Some critical electrical power infrastructure components are not manufactured in the United States, and their acquisition ordinarily requires up to a year of lead-time in routine circumstances. Damage to, or loss of, these components could leave significant parts of the electrical infrastructure out of service for periods measured in months to years. There is a point in time at which the sho
rtage or exhaustion of essential backup systems, including emergency power supplies, batteries, standby fuel supplies, communications, and manpower resources, leads to a continuing degradation of critical infrastructures for a prolonged period of time. Electrical power is necessary to support other critical infrastructures, including supply and distribution of water, food, fuel, communications, transport, financial transactions, emergency services, and government services.

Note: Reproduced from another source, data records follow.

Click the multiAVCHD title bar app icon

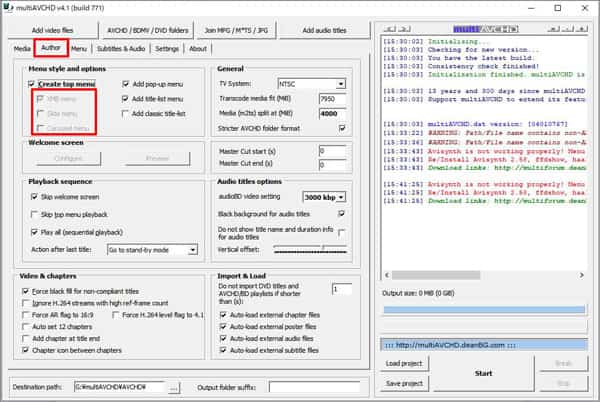tap(9, 8)
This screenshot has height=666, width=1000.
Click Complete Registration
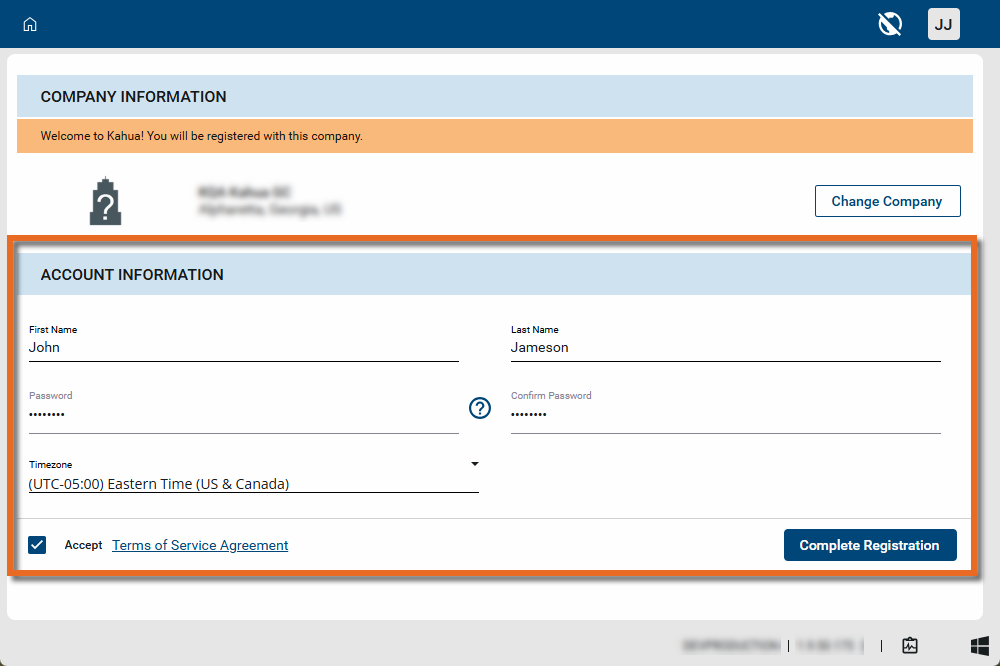[x=869, y=545]
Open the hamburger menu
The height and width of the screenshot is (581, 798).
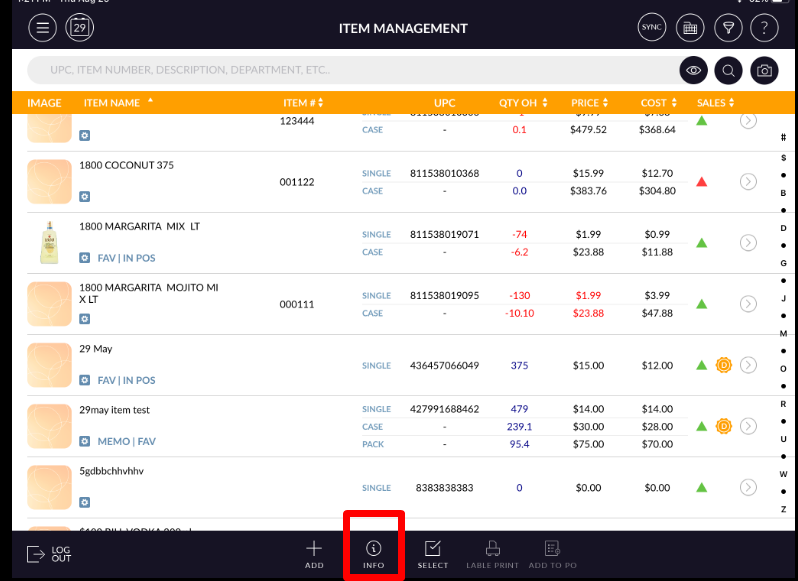pos(42,28)
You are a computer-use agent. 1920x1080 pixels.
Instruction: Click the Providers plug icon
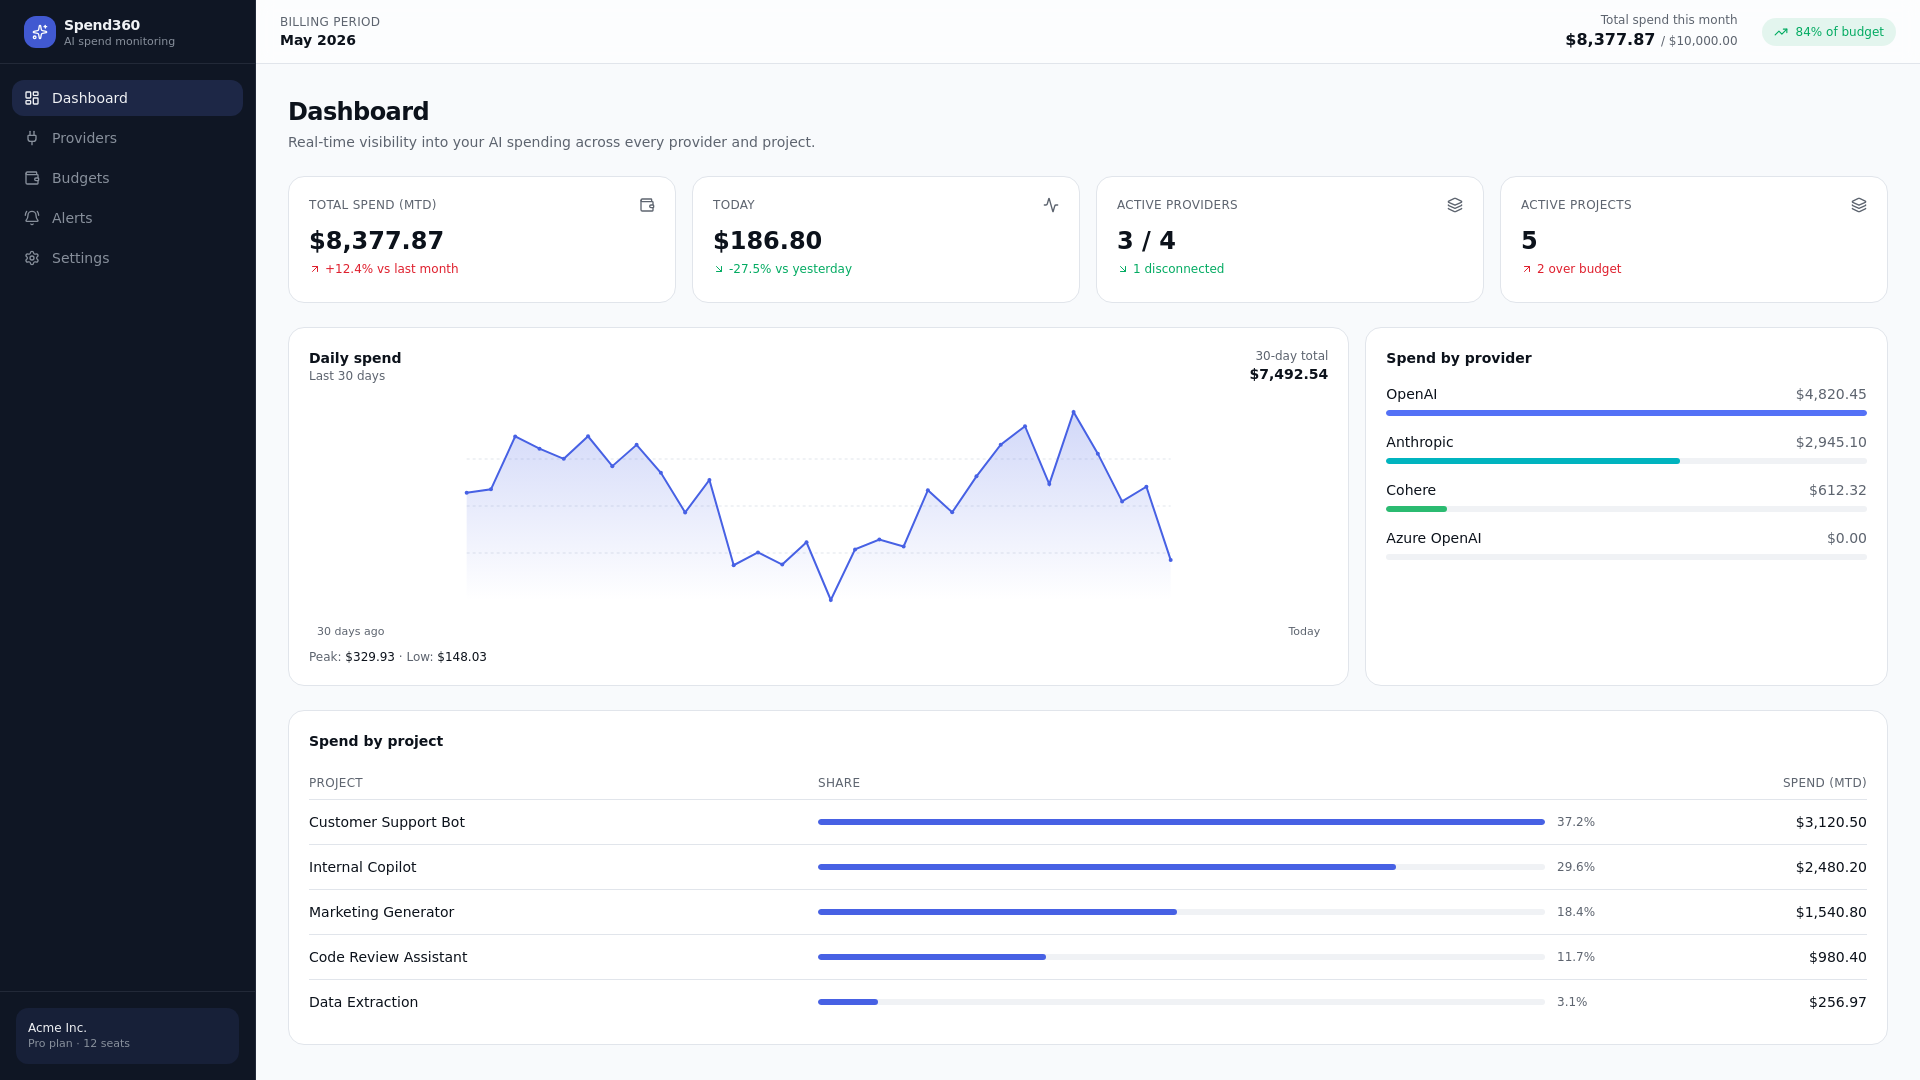32,138
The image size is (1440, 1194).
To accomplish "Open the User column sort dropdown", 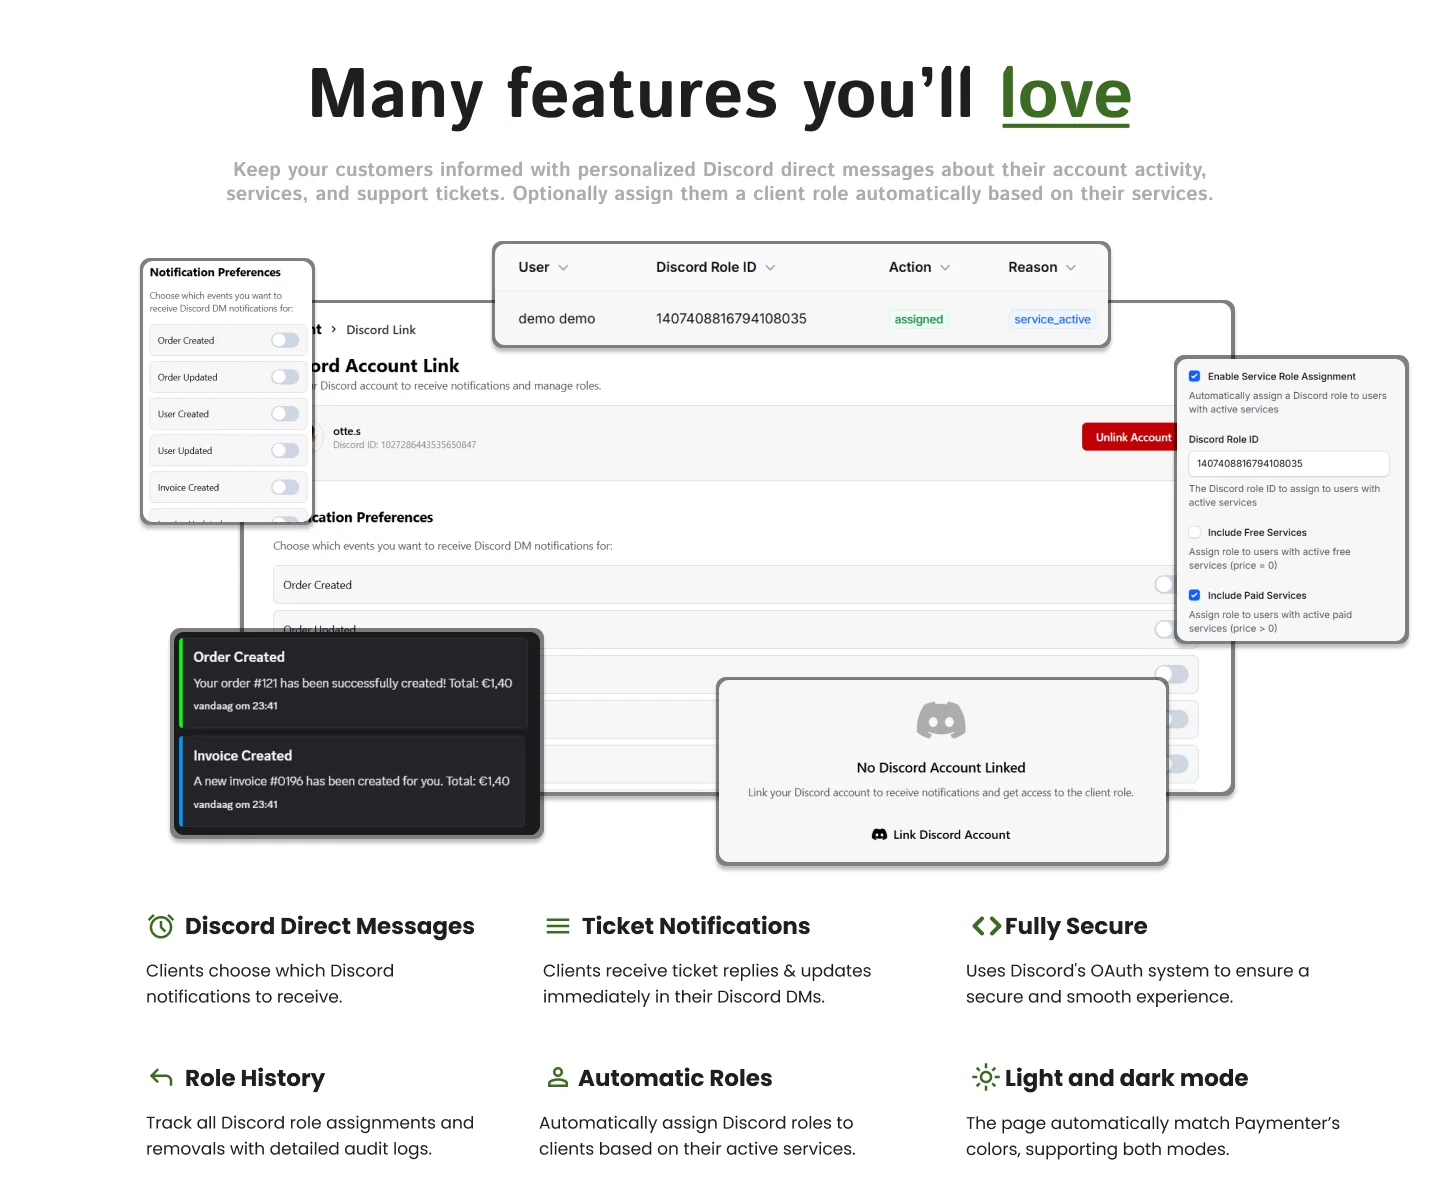I will (x=563, y=268).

Should significant parts of the electrical power infrastructure be lost for any substantial period of time, the consequences are likely to be catastrophic, and many people may ultimately die for lack of the basic elements necessary to sustain life in dense urban and suburban communities. The recovery plans for the individual infrastructures currently in place assume, at worst, limited setbacks to the other infrastructures that are important to their operation. Such plans may be of little or no value in the wake of a massive CME propagating an unprecedented EMP because of its long duration effects on all infrastructures that rely on electricity or electronics.
I can only conclude the effect of another Carrington Event sized CME on the Earth would be apocalyptic. Our critical infrastructures that support our overpopulated urban centers would fail. The majority of the urban population would die of dehydration, disease, starvation, and violence from the resulting social chaos. Some people in rural settings that have access to clean water and a means of food production would have a better chance of survival. On a continental or global scale, the net result would be the death of billions of people.
As soon as people begin to starve, they will regress into feral creatures and commence the macabre process of killing each other for water, food, and other resources we now take for granted. Ask yourself how you will get clean water to drink when it does not come from your faucet anymore; food when the store shelves are empty and the delivery trucks no longer operate; medicine when it cannot be created in its manufacturing facility, and heat for your home during the winter without electricity. Then ask yourself how you will survive.